課題 1. アフターコロナの医療資源についての文章によると、韓国ではいち早く何に軽症者施設を作りましたか?
課題 2. アフターコロナの医療資源についての文章を、最後の引用のあとから書き継いでください。

ページ抜粋.
____

アフターコロナ時代の医療資源は前述したIT業界のイノベーションに学ぶべきです。

キーワードは「Elastic(伸縮性)」「所有から利用/シェアリング」「ICTフル活用(AI含む)」「規模の経済」といったあたりです。

今回の危機でも既に実現されたものもあります。

(ICT活用例)まもなく初診からのオンライン診療が可能になります。これはICT活用です。効率があがるのは間違いありません。通院に要する時間・お金、待ち時間、院内感染リスクもありません。

新型コロナでオンライン診療加速 薬の配送までネットで完結

(伸縮性)東京で溢れた人を周辺自治体で受け入れてもらっています。軽症患者用に宿泊施設を提供してもらうことも決定しました(宿泊施設にとっても収入になるのでメリットがある)。韓国では、いち早くテントに軽症者施設つくるとか、ウォークスルー施設つくって需要に対応しています。収束すればすべて撤去できます。平時からすべて用意しておく必要はないのです。(このオペレーションを柔軟かつ迅速に対応できるように法律や協定、仕組み・マニュアル、情報システム等を整備しておけばいのです。)

(規模の経済)CTとか高額な機材も各病院におかずに、どこかに1箇所に大量に設置するとどうでしょうか?規模の経済効果がはたらいて、調達、保守、運用に要する費用を劇的に下げられるかもしれません。技師は施設に常駐すること無く遠隔で対応できるのではないでしょうか?(素人なのでテキトーです。デジタルと違ってリアル/アナログな世界で難しいことは承知しています。アイデアの触媒として。)

また、昨年、私は医療系ビッグデータ活用プロジェクトのプロトタイプ開発に携わらせてもらっていました。このプロジェクトの目論みが実現できれば医療の質・効率が向上できます。が、プロトタイプ後に行き詰まりました。

問題は技術的問題ではないです。主に以下のようなものです。

・データのフォーマットがまちまちで名寄せが難しい
・個人情報の壁
・病院が手放したくない。囲い込みたい

以下の記事では「空き病床を探すのが一番たいへん」という保健所の声が紹介されています。現場で奮闘される職員のみなさまには敬意しかありませんが「それ電話でやってるんですか?検索システムないんですか?」と感じてしまいます。

■新型コロナ対策の隠れた最前線 保健所の悲鳴を聞いて
  https://www.buzzfeed.com/jp/naokoiwanaga/covid-19-hokenjo
『私たちは探すためのシステムを持っていないので、片っ端から、個々に電話をするしかありません。~中略~ 区内で病院が見つからないと、多摩地域の病院まで送り届けたこともあります。断られながら一軒一軒当たっているのです。これがかなりの業務量になり、時間を使っているところ』

____

データ抜粋.
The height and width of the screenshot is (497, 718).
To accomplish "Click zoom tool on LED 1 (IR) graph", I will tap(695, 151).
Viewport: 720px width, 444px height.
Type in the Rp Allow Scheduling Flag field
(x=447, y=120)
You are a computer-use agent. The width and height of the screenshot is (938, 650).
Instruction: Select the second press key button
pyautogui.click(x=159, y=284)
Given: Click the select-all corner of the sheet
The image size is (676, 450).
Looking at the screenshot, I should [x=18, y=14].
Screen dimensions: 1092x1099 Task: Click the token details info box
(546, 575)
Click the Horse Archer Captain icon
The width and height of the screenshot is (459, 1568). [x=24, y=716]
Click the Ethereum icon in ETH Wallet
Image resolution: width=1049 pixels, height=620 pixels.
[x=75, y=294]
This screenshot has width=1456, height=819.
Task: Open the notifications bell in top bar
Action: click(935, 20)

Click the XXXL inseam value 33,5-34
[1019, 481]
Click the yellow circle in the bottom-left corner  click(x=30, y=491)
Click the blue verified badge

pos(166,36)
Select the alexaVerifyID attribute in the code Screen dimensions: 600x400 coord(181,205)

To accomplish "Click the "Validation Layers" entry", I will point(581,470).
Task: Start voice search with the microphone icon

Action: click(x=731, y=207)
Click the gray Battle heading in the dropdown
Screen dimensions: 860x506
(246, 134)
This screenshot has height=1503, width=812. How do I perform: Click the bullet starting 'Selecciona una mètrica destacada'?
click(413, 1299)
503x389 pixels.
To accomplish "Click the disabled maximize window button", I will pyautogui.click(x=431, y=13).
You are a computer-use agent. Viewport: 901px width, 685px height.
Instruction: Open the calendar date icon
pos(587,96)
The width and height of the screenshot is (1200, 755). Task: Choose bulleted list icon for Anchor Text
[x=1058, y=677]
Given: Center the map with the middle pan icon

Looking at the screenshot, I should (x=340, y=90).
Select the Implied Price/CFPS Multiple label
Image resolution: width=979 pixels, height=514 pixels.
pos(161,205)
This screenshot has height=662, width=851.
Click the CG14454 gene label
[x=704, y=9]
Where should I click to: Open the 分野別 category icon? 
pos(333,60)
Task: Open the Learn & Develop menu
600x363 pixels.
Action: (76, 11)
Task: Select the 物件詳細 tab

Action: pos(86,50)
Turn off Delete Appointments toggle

____

解答 1. テントです。

解答 2.
さらにもうひとつ。以下では厚労省のドタバタぶりが明らかになっていますが、ここでも「100人以上の職員がメールだけでタスク管理している」という驚くべき極めて非効率な業務のやり方を行っていることが読み取れます。

厚生労働省の職員「多忙でメンタルをやられた人もいる」 新型コロナ対策の現場で何が起きているか?
https://www.buzzfeed.com/jp/naokoiwanaga/covid-19-mhlw
『コロナ対策本部があり、そこに常に100人程度が常駐している状態』
『メールで全部やっています。平時でメールは100通ぐらい来ます。さらに、今はさらに何百と膨れ上がっている人もいます。』

保険医療にはまだまだ無駄があります。(あとは教育とか政治とか)

危機は利権政治屋と天下り先を確保したい官僚の絶好のチャンス

「平時のムダが有事に役立つ」というような短絡的な考え方は危険です。政府が非効率な投資を行うことを正当化してしまいます。

たとえば東日本大震災後に「国土強靭化」という名目で莫大な税金が古い業界に投入されて自民党(特に前時代的な長老政治家)の利権・集票マシンとなりました。復興予算が被災地以外で流用されていたことが批判されましたが流れは変わりませんでした。

多くの住民が望まない巨大なコンクリートの塊(防潮堤)の建設が「命を守るため」という名目で強行され地域コミュニティの分断を招きました。被災地で続々と「箱モノ」が建設されました。

耐用期間を迎える30年・40年後に付加価値の低い莫大な維持コストいわば「負の遺産」として国民や地方に重くのしかかることが確実視されています。それこそ空家問題とは桁違いの負担感になるはずです。(被災地で活躍する若者に聞いてみてください。ほとんどの人から懸念する声が聞けると思います)

投資対象を間違えた結果

費用対効果の低い古い業界を温存して、ITやAIなどハイテクへの投資を軽視してきた結果が今回の危機で可視化されました。

韓国や台湾では徹底した情報公開とICTによる情報収集とビッグデータの活用、そこで得られた知見を迅速に通知することで感染を制御下におき、国民に安心を届けています。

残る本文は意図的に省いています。